**PROBLEM TO WORK ON:** Please find all lines in the data that hold the string "panel" and copy them.

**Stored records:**

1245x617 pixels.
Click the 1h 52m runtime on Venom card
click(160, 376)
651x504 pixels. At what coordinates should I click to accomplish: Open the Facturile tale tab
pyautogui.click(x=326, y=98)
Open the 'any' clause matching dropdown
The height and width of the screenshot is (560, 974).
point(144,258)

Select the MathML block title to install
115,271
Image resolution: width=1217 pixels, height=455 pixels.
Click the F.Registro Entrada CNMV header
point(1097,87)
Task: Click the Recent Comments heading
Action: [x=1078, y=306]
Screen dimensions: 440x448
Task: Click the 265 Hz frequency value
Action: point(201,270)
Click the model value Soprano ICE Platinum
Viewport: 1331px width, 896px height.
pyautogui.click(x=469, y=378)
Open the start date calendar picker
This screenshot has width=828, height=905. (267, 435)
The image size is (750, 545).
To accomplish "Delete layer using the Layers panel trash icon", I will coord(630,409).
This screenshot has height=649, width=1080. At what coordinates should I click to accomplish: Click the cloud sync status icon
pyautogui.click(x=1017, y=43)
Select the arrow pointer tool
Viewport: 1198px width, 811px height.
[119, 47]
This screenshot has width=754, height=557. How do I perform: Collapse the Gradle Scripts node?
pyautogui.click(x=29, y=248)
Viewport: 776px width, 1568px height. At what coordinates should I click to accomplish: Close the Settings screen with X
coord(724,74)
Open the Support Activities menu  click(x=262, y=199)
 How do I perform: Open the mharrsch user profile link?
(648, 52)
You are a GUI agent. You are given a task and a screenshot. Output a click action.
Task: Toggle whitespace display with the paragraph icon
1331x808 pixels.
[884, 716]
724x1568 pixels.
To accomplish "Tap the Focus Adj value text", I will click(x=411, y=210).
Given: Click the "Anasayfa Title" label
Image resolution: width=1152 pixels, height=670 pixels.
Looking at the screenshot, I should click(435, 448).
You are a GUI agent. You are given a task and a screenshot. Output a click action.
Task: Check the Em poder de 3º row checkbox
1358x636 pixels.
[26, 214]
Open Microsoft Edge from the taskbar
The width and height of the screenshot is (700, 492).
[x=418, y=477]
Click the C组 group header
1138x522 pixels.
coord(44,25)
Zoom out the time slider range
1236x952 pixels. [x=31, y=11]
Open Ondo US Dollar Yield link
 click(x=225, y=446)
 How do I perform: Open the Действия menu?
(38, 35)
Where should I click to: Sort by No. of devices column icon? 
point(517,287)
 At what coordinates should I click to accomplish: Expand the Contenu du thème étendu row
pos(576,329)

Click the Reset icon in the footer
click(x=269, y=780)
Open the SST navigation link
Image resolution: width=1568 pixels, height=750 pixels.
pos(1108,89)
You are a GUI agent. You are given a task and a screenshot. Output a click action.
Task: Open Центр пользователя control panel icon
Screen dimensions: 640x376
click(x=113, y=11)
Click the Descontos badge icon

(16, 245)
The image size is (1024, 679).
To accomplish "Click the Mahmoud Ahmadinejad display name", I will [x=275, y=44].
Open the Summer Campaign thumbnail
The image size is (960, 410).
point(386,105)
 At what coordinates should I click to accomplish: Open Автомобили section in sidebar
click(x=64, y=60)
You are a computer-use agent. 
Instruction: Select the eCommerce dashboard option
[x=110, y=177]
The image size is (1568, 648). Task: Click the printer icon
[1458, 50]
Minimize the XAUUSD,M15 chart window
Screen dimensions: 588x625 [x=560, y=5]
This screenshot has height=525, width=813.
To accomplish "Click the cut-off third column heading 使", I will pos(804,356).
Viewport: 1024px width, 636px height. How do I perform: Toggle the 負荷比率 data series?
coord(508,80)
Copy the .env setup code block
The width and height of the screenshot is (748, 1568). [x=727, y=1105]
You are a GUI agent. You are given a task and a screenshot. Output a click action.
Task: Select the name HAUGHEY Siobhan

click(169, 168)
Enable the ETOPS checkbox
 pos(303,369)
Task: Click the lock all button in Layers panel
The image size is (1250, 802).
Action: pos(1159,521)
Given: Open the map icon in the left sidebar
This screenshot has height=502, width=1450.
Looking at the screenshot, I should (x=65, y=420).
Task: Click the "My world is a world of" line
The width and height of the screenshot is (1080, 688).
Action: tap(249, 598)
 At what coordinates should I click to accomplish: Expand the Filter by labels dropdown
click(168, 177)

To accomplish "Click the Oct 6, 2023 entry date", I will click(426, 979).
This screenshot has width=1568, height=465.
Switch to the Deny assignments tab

**TASK ANSWER:**
To accomplish "Delete layer using the Layers panel trash icon", I will coord(630,409).
Task: Open Центр пользователя control panel icon
Task: Click the lock all button in Layers panel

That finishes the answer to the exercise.